In una vigilia di Ferragosto resa torrida dalla crisi di governo le temperature in casa Pd sono ancora più calde ed il rischio di una scissione si fa sempre più reale. L’idea di un governo-salvagente M5S-Pd per traghettare in tempi più lunghi il Paese ipotizzata, sia pure non esplicitamente, da Renzi ha trovato il no di Zingaretti ( e quello di Di Maio). Tra i parlamentari in verità si sta facendo strada l’ipotesi di un governo dei responsabili ma i Dem sono ad un passo dalla scissione. Sembra che Renzi abbia già in mente il nome del partito, che finirebbe, con ogni probabilità a portare con sé una truppa molto consistente dal momento che la maggioranza dei deputati eletti nel marzo 2018, quando l’ex premier guidava il Pd, sono suoi.
Una situazione incandescente della quale abbiamo parlato con il deputato messinese Pietro Navarra.

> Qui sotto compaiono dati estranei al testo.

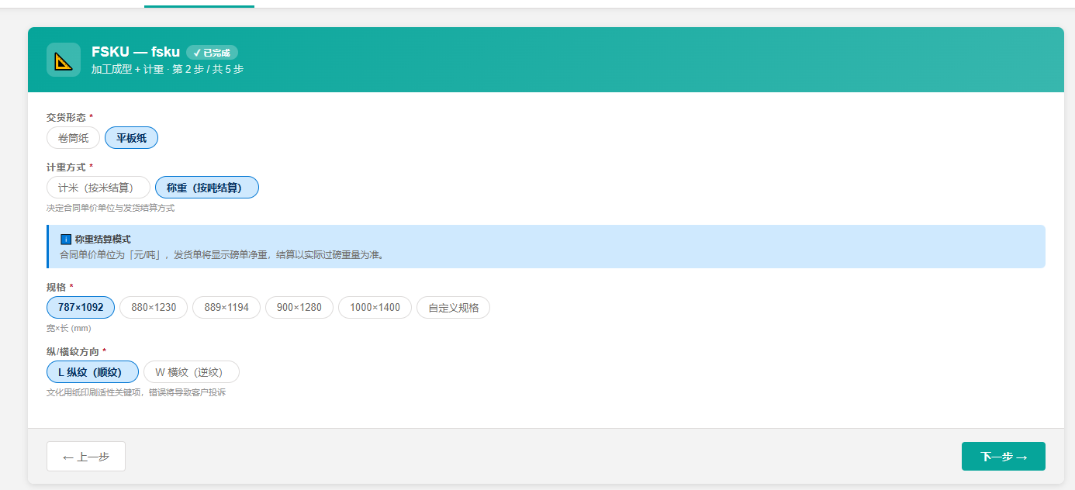Go back with 上一步 button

Tra la posizione di Renzi e quella di Zingaretti dove si schiera? :“Mi schiero dalla parte delle regole parlamentari. Una volta sfiduciato il presente governo, il Presidente della Repubblica è chiamato a verificare l’esistenza di una maggioranza per la restante parte della legislatura, diversamente meglio andare al voto. Sostenere un governo per votare una legge di bilancio infarcita di aumenti di tasse e di tagli alle spese frutto di scelte drammaticamente sbagliate del governo Lega-5 Stelle sarebbe suicida”.

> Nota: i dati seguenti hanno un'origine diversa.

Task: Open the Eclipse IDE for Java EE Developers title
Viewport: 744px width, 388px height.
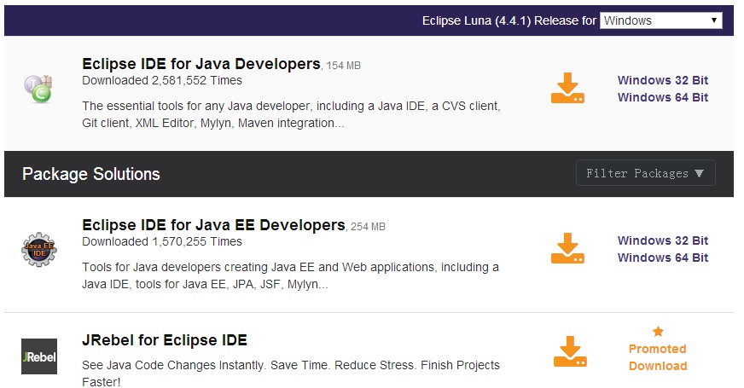Action: [x=213, y=225]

Non andare al voto, significa fare gli interessi dei parlamentari o del Paese? : “Il 4 marzo del 2018 sono stato eletto alla Camera dei Deputati dai cittadini del mio collegio elettorale con un mandato: quello di realizzare una serie di obiettivi durante i cinque anni di legislatura. E, come me, tutti gli altri parlamentari eletti. Pertanto, e per quanto mi riguarda, credo corretto, nell’interesse del Paese e di chi ha espresso il proprio voto il 4 marzo del 2018, sostenere una eventuale maggioranza parlamentare che permetta a me e al mio partito di assolvere il mandato ricevuto dagli elettori. Si chiama democrazia ed è il sistema politico che il nostro Paese ha scelto per governare le scelte di interesse collettivo. Solo in assenza di una eventuale maggioranza parlamentare convergente sulla realizzazione di un programma condiviso, è corretto andare alle urne”.

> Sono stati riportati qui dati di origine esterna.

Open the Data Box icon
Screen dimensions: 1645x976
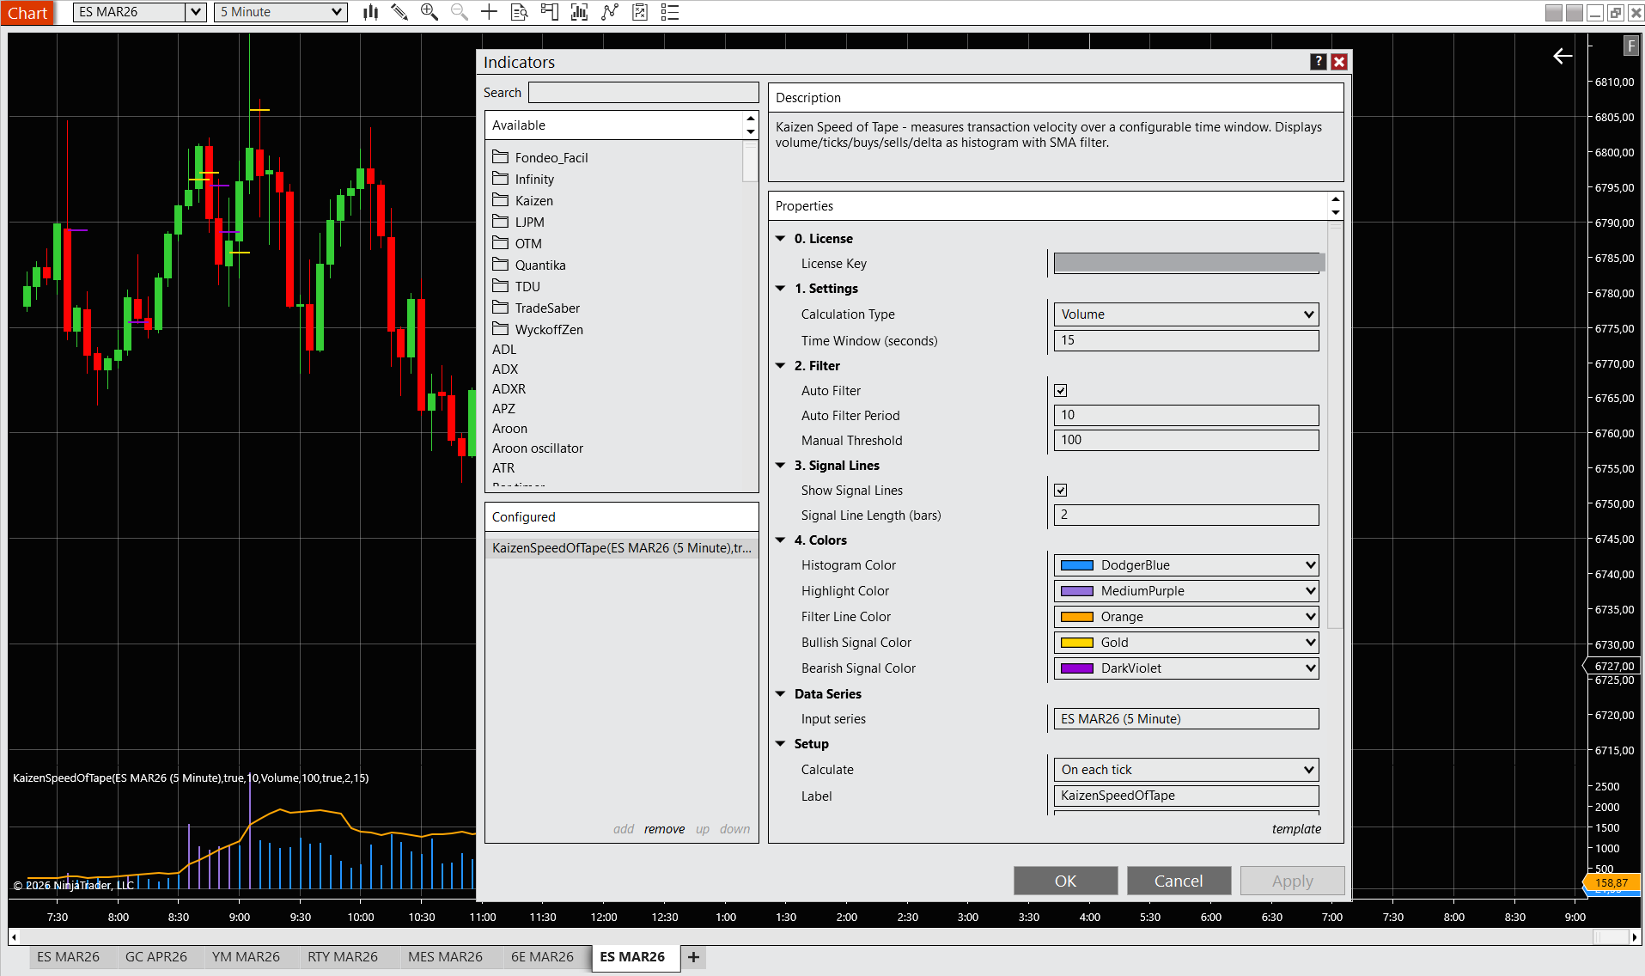click(519, 12)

Una spaccatura del PD equivarrebbe a consegnare il Paese a Salvini?:“Non credo si arrivi a una spaccatura del Partito Democratico. Esistono punti di vista diversi, espressi in taluni casi in modo inadatto al momento politico difficile che stiamo vivendo. Sono certo che la segreteria nazionale saprà condurre il dibattito a sintesi e il Partito Democratico, unito intorno al suo Segretario, affronterà nell’interesse del Paese la crisi di governo”.
Come inquadrare la mossa di Salvini?: “Un semplice gioco di potere di un leader di partito che scappa di fronte alle proprie responsabilità e che tenta di barattare i promettenti sondaggi elettorali per il suo partito con il benessere del Paese già ridotto in recessione e destinato, se dovesse intraprendere la strada auspicata da Salvini, a un futuro autoritario e isolazionista”.
Perché ha fallito il governo gialloverde?:“Avere firmato un contratto prendendo in giro gli italiani perché le clausole dell’accordo erano impossibili da mantenere. Incompetenza e presunzione sono ingredienti usati dai giallo-verdi per un pasto amaro riservato agli italiani. Un Paese non si governa con gli slogan promettendo tutto a tutti perché presto o tardi i nodi arrivano al pettine e chi ne è responsabile dovrà pagarne le conseguenze o, come qualcuno sta provando a fare in questi giorni, scappare da vigliacco”.